◆ **Stated problem**
Rewrite the lines below as a numbered list, dropping any blank lines.

(Records)
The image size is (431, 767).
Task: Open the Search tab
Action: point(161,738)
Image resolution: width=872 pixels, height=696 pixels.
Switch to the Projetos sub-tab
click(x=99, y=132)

◆ **Full response**
1. The image size is (431, 767).
2. Task: Open the Search tab
3. Action: point(161,738)
4. Image resolution: width=872 pixels, height=696 pixels.
5. Switch to the Projetos sub-tab
6. click(x=99, y=132)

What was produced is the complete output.